EXERCISE GOAL
Drop the pictures; give again exactly the lines from the one holding "The width and" through the end of the data.

------------------------------------------------------------

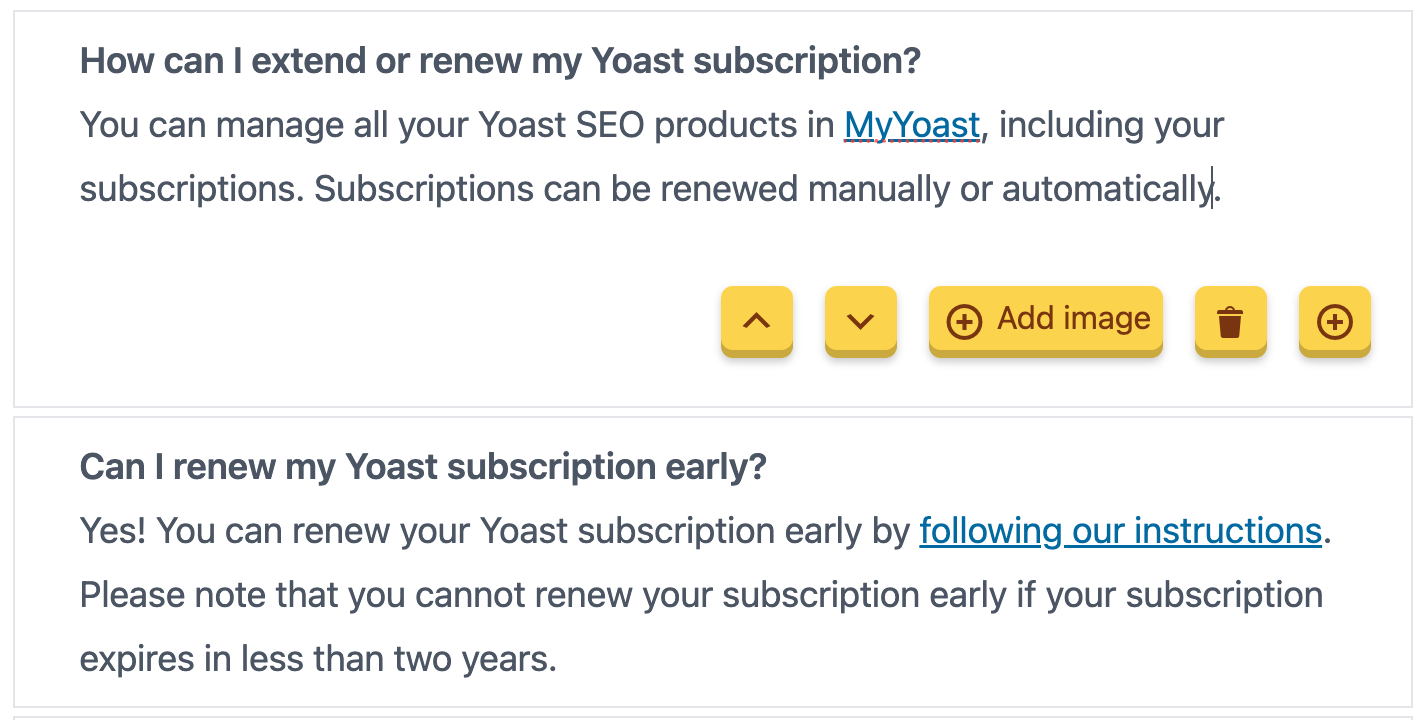Click the 'Can I renew my Yoast subscription early?' heading

pyautogui.click(x=422, y=467)
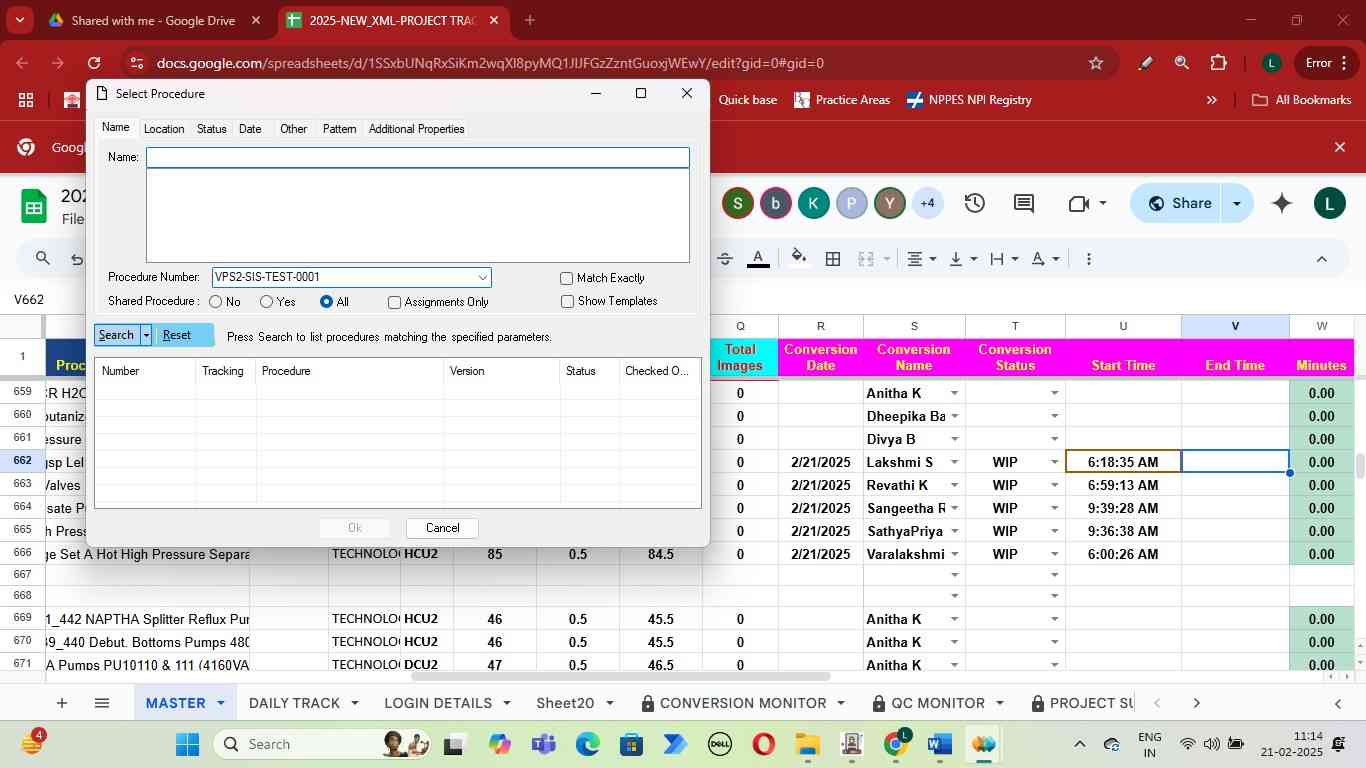Open the borders tool in Sheets toolbar

click(x=832, y=259)
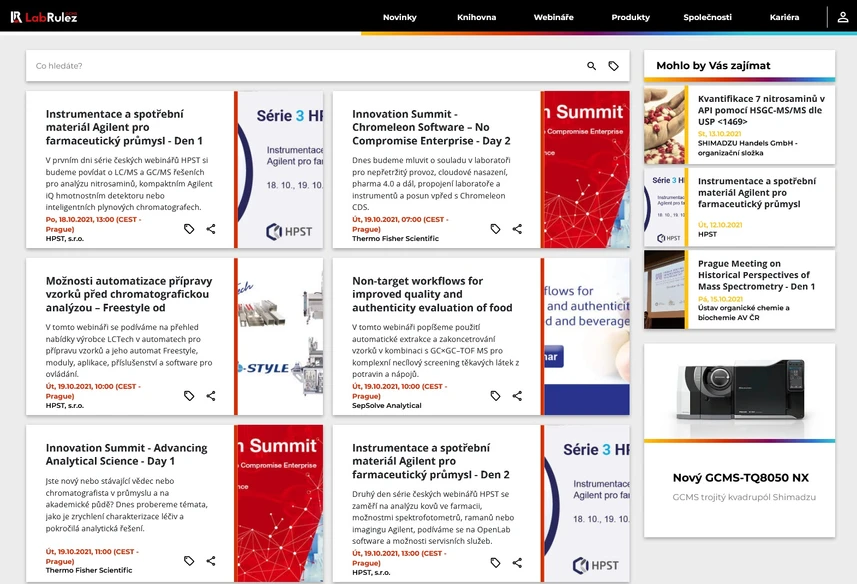Open the Kvantifikace 7 nitrosaminů article
The height and width of the screenshot is (584, 857).
pyautogui.click(x=762, y=112)
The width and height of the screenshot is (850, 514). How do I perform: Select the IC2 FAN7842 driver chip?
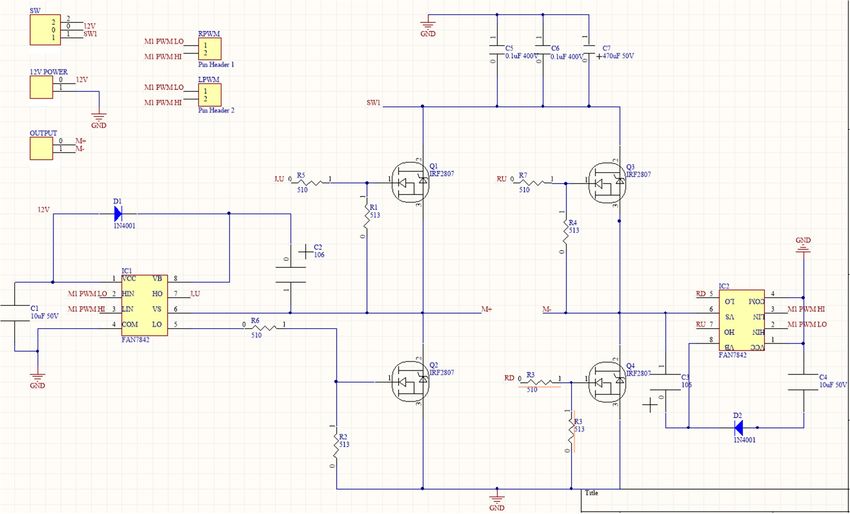point(742,319)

------------------------------------------------------------

RESPONSE BOX
The width and height of the screenshot is (850, 514). How do I perform: Select the IC2 FAN7842 driver chip?
point(742,319)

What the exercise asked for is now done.